SET EXERCISE: Reproduce, character for character, the stretch of the items below from the line that contains "1520x666 pixels. How" through the line that contains "[1044, 163]", including both of those lines.

Element and text position data
====

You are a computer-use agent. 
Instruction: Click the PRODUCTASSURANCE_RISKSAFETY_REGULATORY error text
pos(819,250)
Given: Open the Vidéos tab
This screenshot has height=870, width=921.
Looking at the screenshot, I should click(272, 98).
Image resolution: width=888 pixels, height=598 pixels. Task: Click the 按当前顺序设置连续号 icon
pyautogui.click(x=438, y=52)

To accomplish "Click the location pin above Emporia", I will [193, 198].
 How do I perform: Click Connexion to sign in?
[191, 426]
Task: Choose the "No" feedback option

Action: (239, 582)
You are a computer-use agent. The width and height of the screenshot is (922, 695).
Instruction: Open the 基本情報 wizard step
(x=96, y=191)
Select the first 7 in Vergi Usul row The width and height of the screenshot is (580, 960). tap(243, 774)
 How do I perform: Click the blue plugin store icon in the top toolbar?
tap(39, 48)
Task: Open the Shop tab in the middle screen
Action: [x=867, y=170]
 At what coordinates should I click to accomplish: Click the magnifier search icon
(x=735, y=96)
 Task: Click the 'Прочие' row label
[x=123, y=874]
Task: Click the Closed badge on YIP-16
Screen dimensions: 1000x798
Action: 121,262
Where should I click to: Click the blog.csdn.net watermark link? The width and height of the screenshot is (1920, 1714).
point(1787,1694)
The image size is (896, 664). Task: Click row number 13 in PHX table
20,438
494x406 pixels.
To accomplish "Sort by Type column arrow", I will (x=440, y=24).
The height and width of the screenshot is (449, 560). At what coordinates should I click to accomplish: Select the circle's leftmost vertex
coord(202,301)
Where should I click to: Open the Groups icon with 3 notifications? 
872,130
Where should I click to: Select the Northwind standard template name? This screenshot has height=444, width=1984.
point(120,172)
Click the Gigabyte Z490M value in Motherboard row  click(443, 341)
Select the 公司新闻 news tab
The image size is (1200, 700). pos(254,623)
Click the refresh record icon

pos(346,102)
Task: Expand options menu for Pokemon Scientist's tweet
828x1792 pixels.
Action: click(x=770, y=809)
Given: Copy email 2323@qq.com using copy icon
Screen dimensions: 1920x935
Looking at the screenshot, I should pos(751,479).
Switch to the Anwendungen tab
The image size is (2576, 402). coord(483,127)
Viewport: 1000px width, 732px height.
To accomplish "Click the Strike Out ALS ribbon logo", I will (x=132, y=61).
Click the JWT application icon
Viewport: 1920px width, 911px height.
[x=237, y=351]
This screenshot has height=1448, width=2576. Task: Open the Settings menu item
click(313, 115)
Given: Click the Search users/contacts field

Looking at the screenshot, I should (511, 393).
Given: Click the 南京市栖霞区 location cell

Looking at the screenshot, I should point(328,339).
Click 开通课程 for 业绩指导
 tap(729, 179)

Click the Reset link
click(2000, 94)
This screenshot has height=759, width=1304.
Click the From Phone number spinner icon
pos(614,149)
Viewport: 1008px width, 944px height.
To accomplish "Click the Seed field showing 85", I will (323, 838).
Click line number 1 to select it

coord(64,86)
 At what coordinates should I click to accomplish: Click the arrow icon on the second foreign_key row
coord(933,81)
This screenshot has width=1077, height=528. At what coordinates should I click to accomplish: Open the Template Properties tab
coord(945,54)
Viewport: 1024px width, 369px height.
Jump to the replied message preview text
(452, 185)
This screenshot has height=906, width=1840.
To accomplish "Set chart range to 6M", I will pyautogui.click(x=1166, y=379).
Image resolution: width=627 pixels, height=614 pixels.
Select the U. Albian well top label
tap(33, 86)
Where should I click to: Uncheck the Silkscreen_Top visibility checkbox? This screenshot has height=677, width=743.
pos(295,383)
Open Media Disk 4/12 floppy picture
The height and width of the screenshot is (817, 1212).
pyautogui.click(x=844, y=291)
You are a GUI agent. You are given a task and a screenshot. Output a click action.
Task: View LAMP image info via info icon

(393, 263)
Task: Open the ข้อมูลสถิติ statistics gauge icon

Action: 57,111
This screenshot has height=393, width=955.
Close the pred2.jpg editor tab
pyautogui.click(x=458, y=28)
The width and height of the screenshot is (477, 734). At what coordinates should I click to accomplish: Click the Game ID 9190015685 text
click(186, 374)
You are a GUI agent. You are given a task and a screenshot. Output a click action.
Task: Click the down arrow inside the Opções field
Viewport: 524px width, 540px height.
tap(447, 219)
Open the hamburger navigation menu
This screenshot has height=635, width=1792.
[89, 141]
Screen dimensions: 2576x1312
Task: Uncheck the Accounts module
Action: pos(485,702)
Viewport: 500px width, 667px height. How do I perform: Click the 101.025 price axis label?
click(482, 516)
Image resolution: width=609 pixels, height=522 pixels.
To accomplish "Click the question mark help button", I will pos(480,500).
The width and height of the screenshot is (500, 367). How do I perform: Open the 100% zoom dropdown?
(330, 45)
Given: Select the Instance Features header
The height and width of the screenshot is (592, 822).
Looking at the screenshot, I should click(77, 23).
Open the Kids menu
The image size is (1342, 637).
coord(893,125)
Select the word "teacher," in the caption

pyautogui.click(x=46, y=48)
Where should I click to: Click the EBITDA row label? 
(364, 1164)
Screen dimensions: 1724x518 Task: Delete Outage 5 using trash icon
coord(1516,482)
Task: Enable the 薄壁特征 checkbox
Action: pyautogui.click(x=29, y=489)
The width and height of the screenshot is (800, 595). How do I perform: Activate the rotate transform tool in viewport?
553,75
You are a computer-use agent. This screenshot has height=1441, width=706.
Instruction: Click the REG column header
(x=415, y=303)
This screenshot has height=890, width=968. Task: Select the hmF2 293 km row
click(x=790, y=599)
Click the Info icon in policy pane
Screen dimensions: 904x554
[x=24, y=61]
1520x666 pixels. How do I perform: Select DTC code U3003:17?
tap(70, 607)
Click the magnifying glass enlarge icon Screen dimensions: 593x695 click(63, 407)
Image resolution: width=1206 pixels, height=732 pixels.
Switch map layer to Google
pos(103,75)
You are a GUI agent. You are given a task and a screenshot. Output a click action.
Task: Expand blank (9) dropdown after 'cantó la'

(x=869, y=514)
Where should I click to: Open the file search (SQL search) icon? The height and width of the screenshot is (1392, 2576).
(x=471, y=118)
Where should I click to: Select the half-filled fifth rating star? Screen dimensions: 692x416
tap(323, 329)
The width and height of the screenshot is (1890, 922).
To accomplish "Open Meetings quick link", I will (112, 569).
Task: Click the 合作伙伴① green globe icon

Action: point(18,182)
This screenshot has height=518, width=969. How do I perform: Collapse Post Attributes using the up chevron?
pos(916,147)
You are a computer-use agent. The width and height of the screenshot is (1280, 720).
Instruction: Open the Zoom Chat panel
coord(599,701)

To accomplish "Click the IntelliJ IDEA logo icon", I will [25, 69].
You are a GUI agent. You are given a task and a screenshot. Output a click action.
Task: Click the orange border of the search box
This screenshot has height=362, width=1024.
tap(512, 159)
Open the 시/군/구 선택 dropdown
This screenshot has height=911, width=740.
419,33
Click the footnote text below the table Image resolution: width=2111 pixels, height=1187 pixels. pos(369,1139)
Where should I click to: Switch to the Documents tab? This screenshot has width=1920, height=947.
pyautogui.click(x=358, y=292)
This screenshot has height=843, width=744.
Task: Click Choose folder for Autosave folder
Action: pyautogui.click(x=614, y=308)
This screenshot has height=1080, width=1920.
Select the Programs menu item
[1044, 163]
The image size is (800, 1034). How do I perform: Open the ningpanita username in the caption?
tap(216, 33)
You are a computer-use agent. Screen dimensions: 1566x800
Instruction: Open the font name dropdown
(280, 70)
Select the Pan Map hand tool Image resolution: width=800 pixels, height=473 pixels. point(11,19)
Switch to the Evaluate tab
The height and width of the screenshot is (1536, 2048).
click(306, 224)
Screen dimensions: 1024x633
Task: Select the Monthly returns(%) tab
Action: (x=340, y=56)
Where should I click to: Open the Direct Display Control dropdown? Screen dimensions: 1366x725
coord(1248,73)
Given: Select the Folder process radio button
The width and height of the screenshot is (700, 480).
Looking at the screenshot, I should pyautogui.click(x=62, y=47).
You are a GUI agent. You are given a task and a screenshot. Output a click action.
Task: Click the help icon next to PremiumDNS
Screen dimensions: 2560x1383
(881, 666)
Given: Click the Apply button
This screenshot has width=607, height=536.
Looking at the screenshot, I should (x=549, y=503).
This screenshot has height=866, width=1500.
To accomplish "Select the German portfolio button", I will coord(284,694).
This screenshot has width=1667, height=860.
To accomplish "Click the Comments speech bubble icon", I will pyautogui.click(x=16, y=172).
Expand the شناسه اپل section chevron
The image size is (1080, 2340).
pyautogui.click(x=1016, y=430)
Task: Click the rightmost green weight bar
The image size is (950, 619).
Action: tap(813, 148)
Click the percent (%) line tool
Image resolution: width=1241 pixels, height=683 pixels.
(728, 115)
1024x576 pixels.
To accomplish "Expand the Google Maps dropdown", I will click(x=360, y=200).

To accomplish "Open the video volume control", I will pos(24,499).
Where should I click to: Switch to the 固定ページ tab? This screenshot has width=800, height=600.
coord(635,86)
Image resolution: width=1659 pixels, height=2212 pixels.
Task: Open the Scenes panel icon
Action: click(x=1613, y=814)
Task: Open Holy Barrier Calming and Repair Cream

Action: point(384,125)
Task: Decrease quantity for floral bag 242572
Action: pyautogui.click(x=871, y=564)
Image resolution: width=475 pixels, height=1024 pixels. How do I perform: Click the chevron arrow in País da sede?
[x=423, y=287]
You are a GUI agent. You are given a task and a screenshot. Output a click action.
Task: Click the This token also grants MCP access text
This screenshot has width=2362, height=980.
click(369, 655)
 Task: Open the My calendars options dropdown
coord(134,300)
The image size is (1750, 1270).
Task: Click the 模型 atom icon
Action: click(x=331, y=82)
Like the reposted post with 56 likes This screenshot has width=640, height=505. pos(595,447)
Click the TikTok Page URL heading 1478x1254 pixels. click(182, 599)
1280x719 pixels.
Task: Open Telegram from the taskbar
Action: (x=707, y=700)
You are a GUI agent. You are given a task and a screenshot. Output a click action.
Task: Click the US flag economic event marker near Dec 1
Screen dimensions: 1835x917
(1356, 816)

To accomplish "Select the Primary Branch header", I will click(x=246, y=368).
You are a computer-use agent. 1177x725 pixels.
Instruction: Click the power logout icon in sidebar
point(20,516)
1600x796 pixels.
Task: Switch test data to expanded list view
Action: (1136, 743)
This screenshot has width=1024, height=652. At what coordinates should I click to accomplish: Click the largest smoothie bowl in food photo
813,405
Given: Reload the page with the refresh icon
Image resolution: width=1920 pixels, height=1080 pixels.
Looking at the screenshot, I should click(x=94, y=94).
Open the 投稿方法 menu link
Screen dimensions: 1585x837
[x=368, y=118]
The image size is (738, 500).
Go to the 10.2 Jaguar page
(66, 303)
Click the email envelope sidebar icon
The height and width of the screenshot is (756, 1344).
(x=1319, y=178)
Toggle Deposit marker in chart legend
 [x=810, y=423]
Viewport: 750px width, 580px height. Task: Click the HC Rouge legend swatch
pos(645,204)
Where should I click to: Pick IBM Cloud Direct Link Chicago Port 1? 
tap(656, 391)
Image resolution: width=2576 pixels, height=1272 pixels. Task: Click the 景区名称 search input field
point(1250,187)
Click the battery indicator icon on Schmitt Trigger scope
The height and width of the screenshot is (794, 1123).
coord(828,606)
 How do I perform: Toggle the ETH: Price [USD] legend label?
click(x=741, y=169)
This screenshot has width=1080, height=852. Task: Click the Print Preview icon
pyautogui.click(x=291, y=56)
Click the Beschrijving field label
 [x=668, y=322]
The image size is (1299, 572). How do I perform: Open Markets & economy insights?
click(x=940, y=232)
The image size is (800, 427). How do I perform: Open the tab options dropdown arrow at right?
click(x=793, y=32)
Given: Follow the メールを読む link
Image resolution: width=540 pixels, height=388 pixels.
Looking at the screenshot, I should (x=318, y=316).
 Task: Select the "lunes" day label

====

THE OUTPUT:
1520x666 pixels. How do I perform: Select DTC code U3003:17?
tap(70, 607)
Click the magnifying glass enlarge icon Screen dimensions: 593x695 click(63, 407)
Image resolution: width=1206 pixels, height=732 pixels.
Switch map layer to Google
pos(103,75)
You are a GUI agent. You are given a task and a screenshot. Output a click action.
Task: Expand blank (9) dropdown after 'cantó la'

(x=869, y=514)
Where should I click to: Open the file search (SQL search) icon? The height and width of the screenshot is (1392, 2576).
(x=471, y=118)
Where should I click to: Select the half-filled fifth rating star? Screen dimensions: 692x416
tap(323, 329)
The width and height of the screenshot is (1890, 922).
To accomplish "Open Meetings quick link", I will (112, 569).
Task: Click the 合作伙伴① green globe icon

Action: point(18,182)
This screenshot has height=518, width=969. How do I perform: Collapse Post Attributes using the up chevron?
pos(916,147)
You are a computer-use agent. The width and height of the screenshot is (1280, 720).
Instruction: Open the Zoom Chat panel
coord(599,701)

To accomplish "Click the IntelliJ IDEA logo icon", I will [25, 69].
You are a GUI agent. You are given a task and a screenshot. Output a click action.
Task: Click the orange border of the search box
This screenshot has height=362, width=1024.
tap(512, 159)
Open the 시/군/구 선택 dropdown
This screenshot has height=911, width=740.
419,33
Click the footnote text below the table Image resolution: width=2111 pixels, height=1187 pixels. pos(369,1139)
Where should I click to: Switch to the Documents tab? This screenshot has width=1920, height=947.
pyautogui.click(x=358, y=292)
This screenshot has height=843, width=744.
Task: Click Choose folder for Autosave folder
Action: pyautogui.click(x=614, y=308)
This screenshot has height=1080, width=1920.
Select the Programs menu item
[1044, 163]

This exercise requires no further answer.